Quem desdenha quer comprar
11 de julho de 2011
Ouvi um comentário curioso esse fim de semana. Um amigo me disse, com sinceridade:
- Fico tão nervoso com a presença das pessoas no meu aniversário que prefiro não comemorar, pra não correr o risco de ninguem aparecer.
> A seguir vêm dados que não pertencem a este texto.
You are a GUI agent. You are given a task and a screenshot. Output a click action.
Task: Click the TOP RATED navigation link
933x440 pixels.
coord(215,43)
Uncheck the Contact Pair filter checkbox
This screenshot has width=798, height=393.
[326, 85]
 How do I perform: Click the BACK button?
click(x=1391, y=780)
E me ocorreu: será que ele é tão diferente assim da pessoa que marca “uma coisinha boba”, que faz questão de minimizar a mandatoriedade da presença das pessoas, “não precisa ninguém se preocupar”, ela diz. “não tem problema se não der pra você ir”, acrescenta. O evento (um aniversário, uma defesa de tese, um chá de panela) é importante, mas não tem problema nenhum se vc não aparecer…. “relaxa, vem se quiser, se der, se puder. Eu não me importo”
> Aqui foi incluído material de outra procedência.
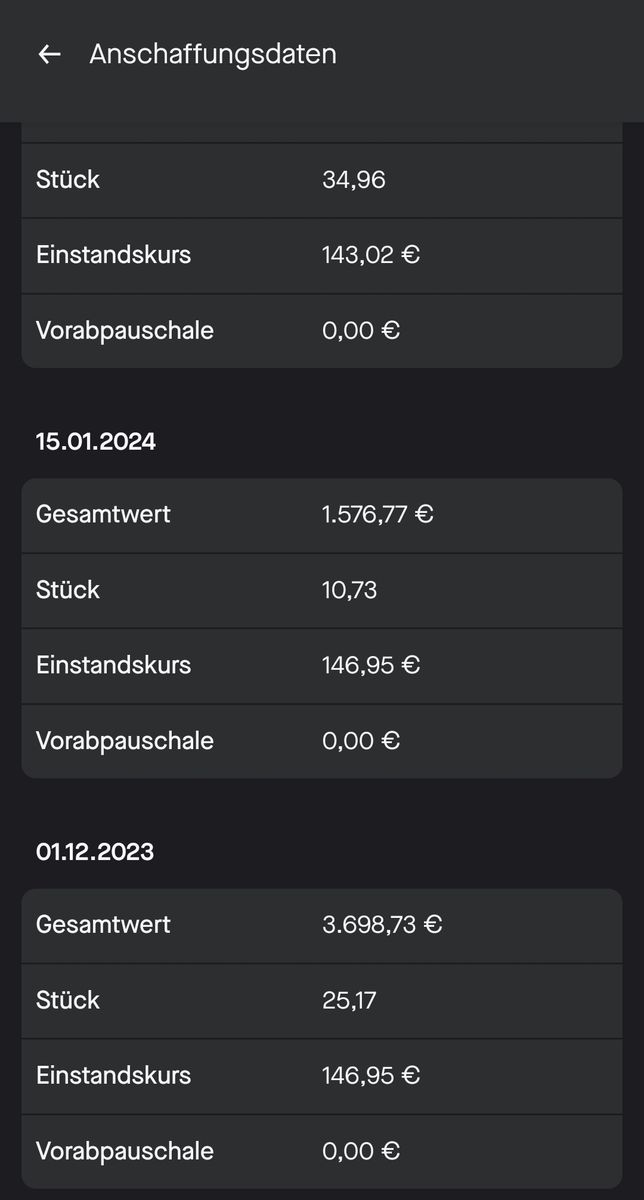
Task: Tap the Gesamtwert label of the 15.01.2024 entry
Action: click(103, 514)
Será que no fundo não são os dois lados da mesmíssima moeda? Será que no fundo os dois não querem tão intensamente algo, e acham tão dolorosa a idéia de não obtê-la (e, claro, o julgamento alheio em torno disso) que preferem desdenhar.
aaaah, mas quem desdenha quer comprar. Se quer! Quanta mocinha e mocinho desdenhando do amor, desdenhando dos relacionamentos, desdenhando dos corpos magros, desdenhando do dinheiro…..
O mais estranho, confesso..é que quem tá nessa já comprou esse discurso…não sabe mais os seus desejos verdadeiros. Se não consigo ganhar dinheiro, vou dizer que o dinheiro não é importante, que a sociedade burguesa comprou a idéia americanóide do consumo. Se não consigo ter filhos, vou dizer que os pestinhas são um trabalho insuportável e cuidar de filho é coisa de moça da década de 70. Se não consigo emagrecer, vou dizer que são todas anoréxicas infelizes, aposto que de chocolate a coitada só sente o cheiro tem 10 anos. Se não consigo ser livre, vou dizer que são inconsequentes. Se não consigo encontrar um amor, vou dizer que o amor é uma grande falácia.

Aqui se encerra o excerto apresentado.